Common methods of reverse-voltage protection employ diodes to prevent damage to a circuit. In one approach, a series diode allows current to flow only if the correct polarity is applied (Figure 1). You can also use a diode bridge to rectify the input so that your circuit always receives the correct polarity (Figure 2).
|Figure 1.||A series diode protects systems from reverse polarity
but wastes power in diode losses.
The drawback of these approaches is that they waste power in the voltage drop across the diodes. With an input current of 1 A, the circuit in Figure 1 wastes 0.7 W, and the circuit in Figure 2 wastes 1.4 W. This Design Idea suggests a simple method that has no voltage drop or wasted power (Figure 3).
|Figure 2.||You can use a bridge rectifier so that your system works no
matter what the input polarity is. This circuit wastes twice
the power, in diode losses, of the circuit in Figure 1.
Select a relay to operate with the reverse-polarity voltage. For example, use a 12 V relay for a 12 V supply system. When you apply correct polarity to the circuit, D1 becomes reverse-biased, and the S1 relay remains off.

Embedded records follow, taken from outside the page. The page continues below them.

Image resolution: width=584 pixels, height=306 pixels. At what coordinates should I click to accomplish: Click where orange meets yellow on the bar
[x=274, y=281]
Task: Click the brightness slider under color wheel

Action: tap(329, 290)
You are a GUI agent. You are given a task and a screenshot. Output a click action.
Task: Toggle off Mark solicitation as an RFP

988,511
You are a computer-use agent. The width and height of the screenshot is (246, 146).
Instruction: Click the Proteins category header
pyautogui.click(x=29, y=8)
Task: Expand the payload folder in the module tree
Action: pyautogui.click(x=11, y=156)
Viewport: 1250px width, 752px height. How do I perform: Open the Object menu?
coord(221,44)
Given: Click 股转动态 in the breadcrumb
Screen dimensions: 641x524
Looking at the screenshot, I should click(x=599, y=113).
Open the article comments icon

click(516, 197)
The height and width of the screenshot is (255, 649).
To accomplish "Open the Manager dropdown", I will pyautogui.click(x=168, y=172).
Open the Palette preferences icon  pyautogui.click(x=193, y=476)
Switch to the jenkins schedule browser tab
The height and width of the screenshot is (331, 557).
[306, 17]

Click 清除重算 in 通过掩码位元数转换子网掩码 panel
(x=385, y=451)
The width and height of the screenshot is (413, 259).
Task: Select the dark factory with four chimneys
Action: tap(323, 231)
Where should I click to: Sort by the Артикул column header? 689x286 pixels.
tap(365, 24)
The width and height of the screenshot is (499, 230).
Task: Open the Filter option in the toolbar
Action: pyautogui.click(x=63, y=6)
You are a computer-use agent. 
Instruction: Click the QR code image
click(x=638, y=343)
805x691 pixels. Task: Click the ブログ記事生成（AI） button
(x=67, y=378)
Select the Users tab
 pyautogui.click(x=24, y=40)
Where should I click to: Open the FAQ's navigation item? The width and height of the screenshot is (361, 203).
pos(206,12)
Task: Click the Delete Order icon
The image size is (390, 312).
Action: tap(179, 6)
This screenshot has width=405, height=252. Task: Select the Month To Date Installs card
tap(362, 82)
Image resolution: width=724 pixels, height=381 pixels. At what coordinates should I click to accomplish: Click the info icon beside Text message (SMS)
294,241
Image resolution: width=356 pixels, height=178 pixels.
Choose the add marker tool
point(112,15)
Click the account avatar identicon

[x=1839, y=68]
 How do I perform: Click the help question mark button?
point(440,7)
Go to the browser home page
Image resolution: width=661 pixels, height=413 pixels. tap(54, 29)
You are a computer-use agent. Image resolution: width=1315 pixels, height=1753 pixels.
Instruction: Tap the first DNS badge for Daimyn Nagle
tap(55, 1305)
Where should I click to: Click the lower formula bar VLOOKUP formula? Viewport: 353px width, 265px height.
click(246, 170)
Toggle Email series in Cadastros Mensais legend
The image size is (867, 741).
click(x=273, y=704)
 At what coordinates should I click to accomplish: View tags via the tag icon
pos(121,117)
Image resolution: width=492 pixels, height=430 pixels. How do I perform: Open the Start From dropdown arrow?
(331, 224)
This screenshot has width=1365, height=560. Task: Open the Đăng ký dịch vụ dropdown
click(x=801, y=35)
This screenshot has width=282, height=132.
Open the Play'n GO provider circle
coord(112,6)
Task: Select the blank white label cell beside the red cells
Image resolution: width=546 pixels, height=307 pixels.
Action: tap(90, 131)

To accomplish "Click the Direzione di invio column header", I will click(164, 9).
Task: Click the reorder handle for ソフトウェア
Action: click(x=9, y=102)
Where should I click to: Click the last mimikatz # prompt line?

Then connect the input- and output-power lines to the normally connected pins of the relay, so current flows to the end circuit. Diode D1 blocks power to the relay, and the protection circuit dissipates no power.
|Figure 3.||You can wire a relay switch to pass power to your system with
no power loss. D2 clamps inductive kicks from the relay coil.
When you apply incorrect reversed polarity, diode D1 becomes forward-biased, turning on the relay (Figure 4). Turning on the relay cuts the power supply to the end circuit, and red LED D3 turns on, indicating a reverse voltage. The circuit consumes power only if reverse polarity is applied.
|Figure 4.||With reversed input voltage, the relay switch engages,
interrupting power to the system, and the LED lights.
Unlike FETs or semiconductor switches, relay contact switches have low on-resistance, meaning that they cause no voltage drop between the input supply and the circuit requiring protection. Thus, the design is suitable for systems with tight voltage margins.